Cuatro traslados desde Yarumito
Mediante la resolución 002832 del pasado 20 de abril, el Inpec ejecutó este martes el traslado de cuatro reclusos desde la cárcel Yarumito hacia el penal de máxima seguridad ubicado en el sur del Valle de Aburrá. La verificación realizada por el Grupo de Seguridad Penitenciaria estableció que estas personas no cumplen las condiciones para permanecer en un pabellón de especial seguridad.

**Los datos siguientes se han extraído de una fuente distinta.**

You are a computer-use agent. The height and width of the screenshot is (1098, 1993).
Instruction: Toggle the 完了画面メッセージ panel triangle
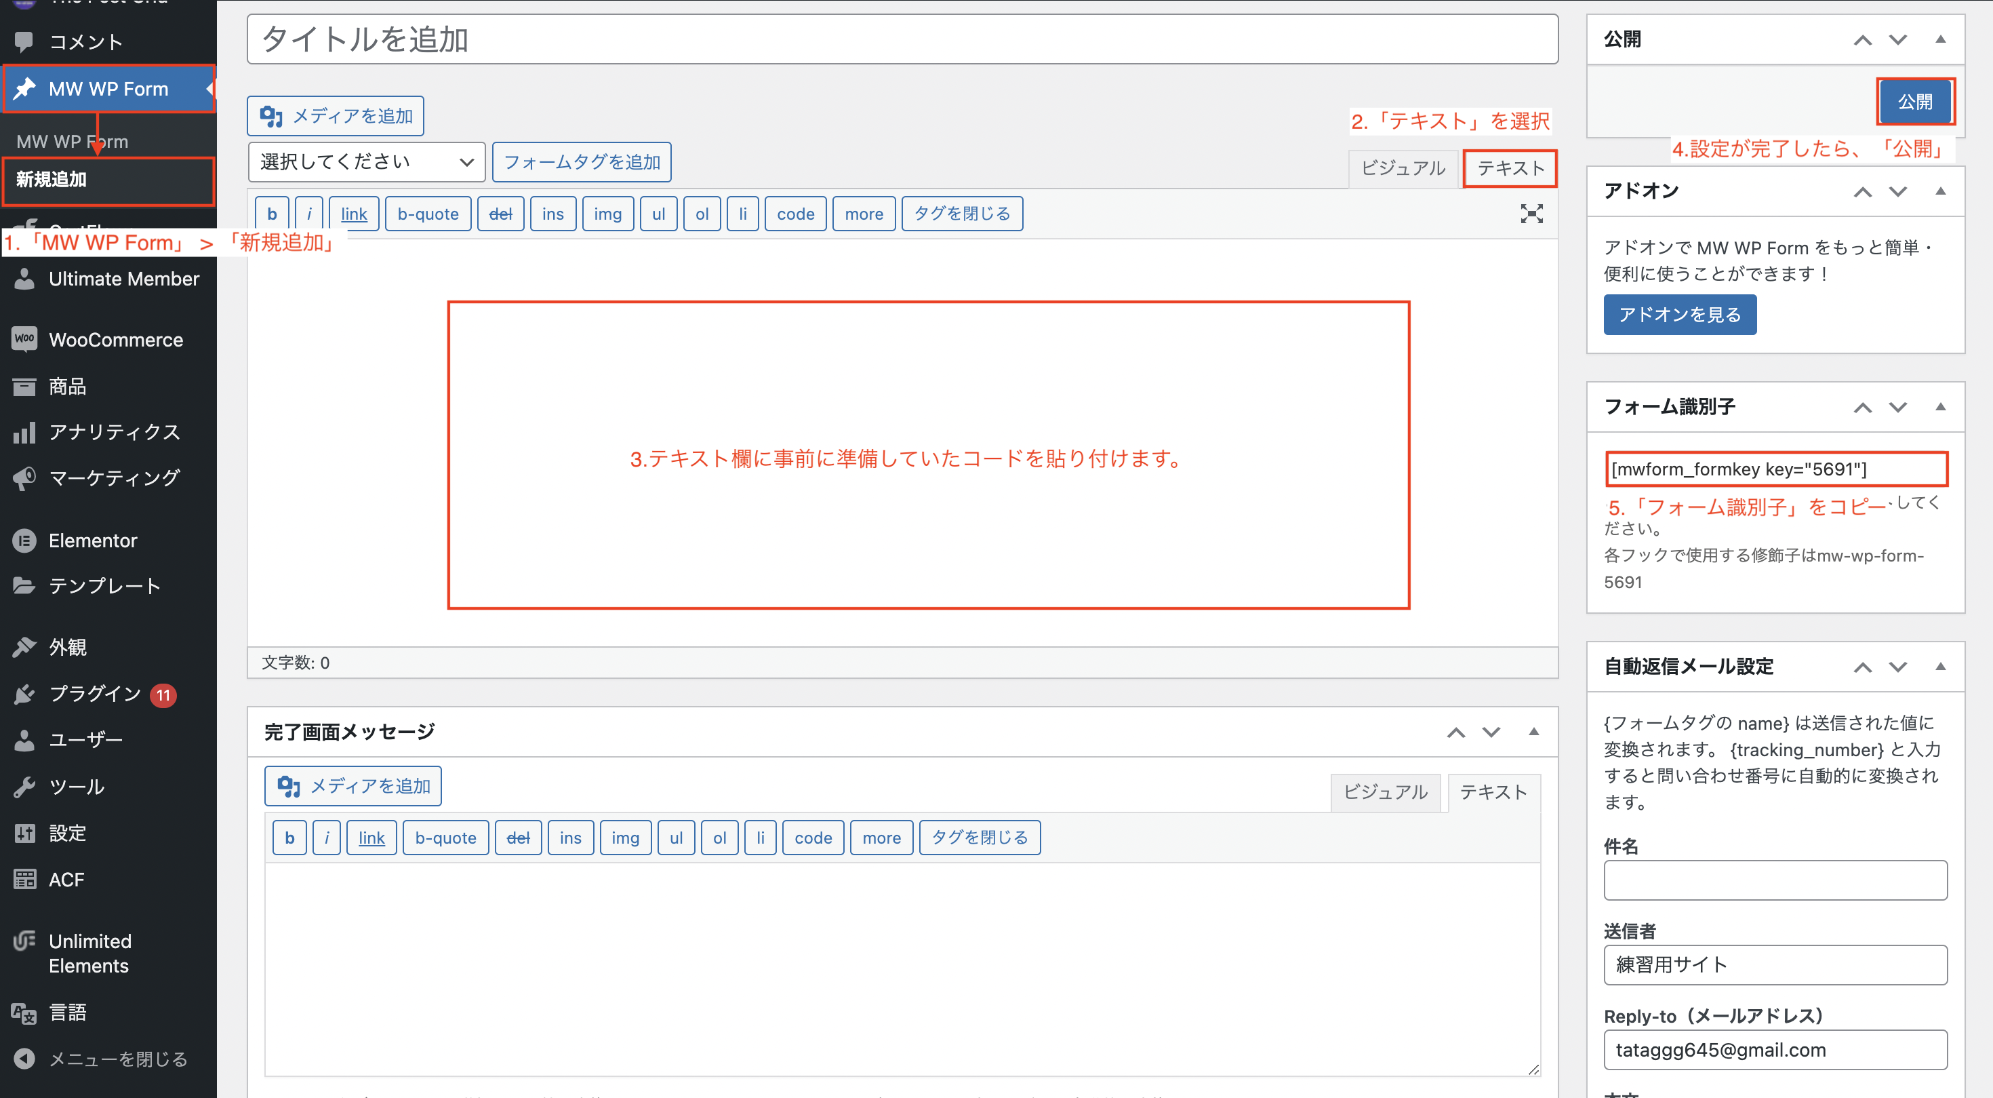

Entre los trasladados se encuentra una figura política de alto perfil: Óscar Andrés Pérez, exalcalde de Bello, condenado por los delitos de contrato sin cumplimiento de requisitos legales y peculado por apropiación. Su situación ha generado especial preocupación debido al riesgo que podría correr al compartir espacio con voceros de la mesa de paz, algunos de los cuales fueron capturados durante su administración.
Acciones legales y contexto del caso
Ante esta situación, los afectados han instaurado una acción de tutela para proteger su integridad física. El traslado también incluyó a otros tres reclusos:
- Juan David Benjumea, exalcalde de Hispania
- Jairo Giraldo Naranjo, ex juez primero del circuito de Bello
- Javier Mauricio Sabogal Jaramillo, exvicepresidente financiero de la extinta EPS Saludcoop
Estos últimos, junto a Carlos Gustavo Palacino Antia (expresidente del Tribunal Superior de Bogotá), fueron condenados a 15 años de prisión por su participación en recobros ilegales al Fondo de Solidaridad y Garantía (Fosyga).

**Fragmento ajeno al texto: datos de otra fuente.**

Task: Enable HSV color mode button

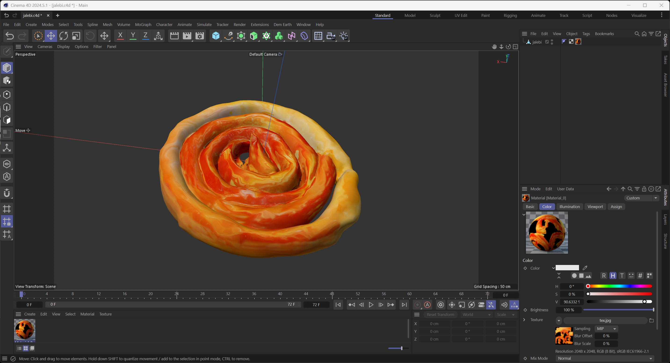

Consecuencias en Yarumito y panorama actual
Con este movimiento, la cárcel de Yarumito ha quedado con solo siete de los once reclusos que albergaba anteriormente. De estos, dos se encuentran sindicados mientras los restantes cumplen condenas por delitos relacionados con corrupción. La medida del Inpec busca restablecer el orden y la seguridad en el sistema penitenciario, tras los escándalos que han comprometido la credibilidad de la institución.
Las irregularidades en la cárcel La Paz de Itagüí, que incluyeron desde celebraciones inapropiadas hasta el trato privilegiado a ciertos internos, han puesto en evidencia las debilidades del sistema carcelario colombiano. Las autoridades mantienen que estos traslados son necesarios para garantizar tanto la seguridad de los reclusos como el correcto funcionamiento de las instalaciones penitenciarias.